Sebanyak 47 satwa dalam kondisi hidup diserahterimakan dari dari klaster permukiman atau pergudangan kepada petugas, dengan rincian burung kasturi kepala hitam (Lorius lory) sebanyak 30 ekor, burung kakatua koki (Cacatua galerita) sebanyak 5 ekor, dan burung nuri bayan (Eclectus roratus) sebanyak 4 ekor.

Ditambah, burung perkici pelangi (Trichoglossus haematodus) sebanyak 3 ekor, burung nuri kelam (Pseudeos fuscata) sebanyak 2 ekor, burung kakatua raja (Probosciger aterrimus) 1 ekor, burung kasturi ternate (Lorius garrulus) 1 ekor, dan burung gagak kelabu (Corvus tristis) 1 ekor.

Sementara dari wilayah pelabuhan laut, tepatnya dari dalam kapal motor, ditemukan 9 ekor satwa liar. Belasan satwa itu terdiri dari burung nuri coklat (Chalcopsitta duivenbodei) sebanyak 5 ekor, dan burung nuri kabare (Psittrichas fulgidus) sebanyak 4 ekor.

Di sisi lain, temuan berupa 54 opsetan atau bagian tubuh satwa dilindungi ditemukan di toko, berupa 3 opsetan burung cendrawasih kecil (Paradisaea minor), 3 opsetan kepala atau paruh burung julang papua (Rhyticeros plicatus), 2 opsetan kaki kuskus totol hitam atau kuskus bohai (Spilocuscus rufoniger), 8 opsetan mahkota burung cendrawasih kecil (Paradisaea minor), dan 20 opsetan mahkota bulu burung kasuari gelambir-tunggal (Casuarius unappendiculatus).

Tak hanya itu, ditemukan pula sembilan opsetan aksesori yang menggunakan bulu burung cendrawasih kecil, yaitu sisik dan tusuk konde.

“Serta sembilan opset aksesori yang menggunakan bulu burung kasuari gelambir tunggal berupa gelang, kalung, dan gantungan kunci,” tulis BBKSDA Papua dalam rilis pada Senin (20/10/2025).

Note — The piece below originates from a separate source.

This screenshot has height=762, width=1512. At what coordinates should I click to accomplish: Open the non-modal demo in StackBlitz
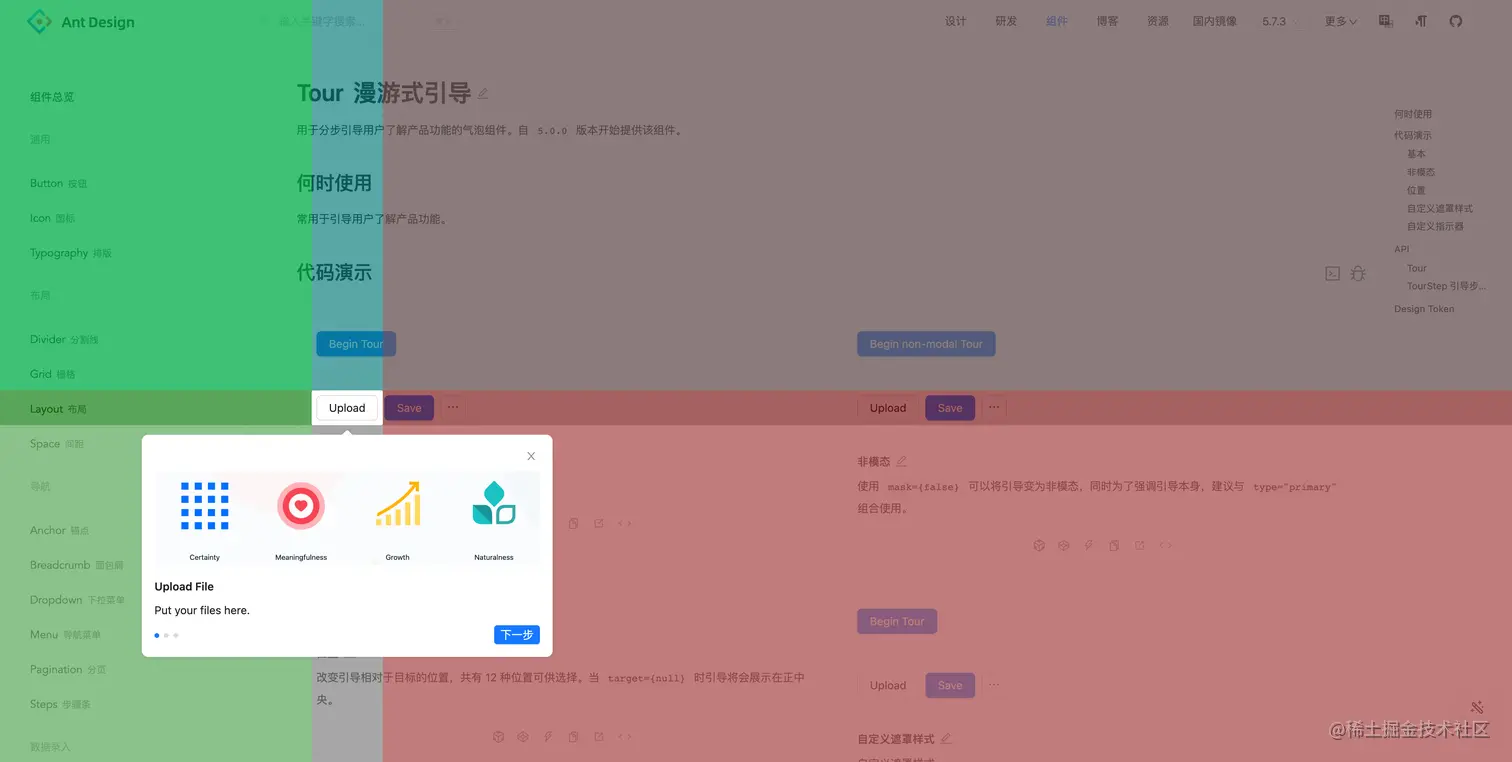1089,545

Terkait kelanjutan operasi ini, satwa-satwa liar dilindungi yang masih hidup akan menjalani proses habituasi di kandang Habituasi Buper, Waena.

Pelepasliaran untuk temuan satwa-satwa hidup direncanakan pada Kamis (23/10/2025), dengan jadwal yang masih bersifat tentatif.

Sementara, satwa liar dilindungi dan bagian-bagiannya yang ditemukan dalam keadaan mati akan dimusnahkan di hari Senin (20/10/2025).

Petugas juga akan melakukan pendalaman kasus melalui permintaan keterangan dan klarifikasi secara bertahap terhadap para pemilik satwa liar dilindungi.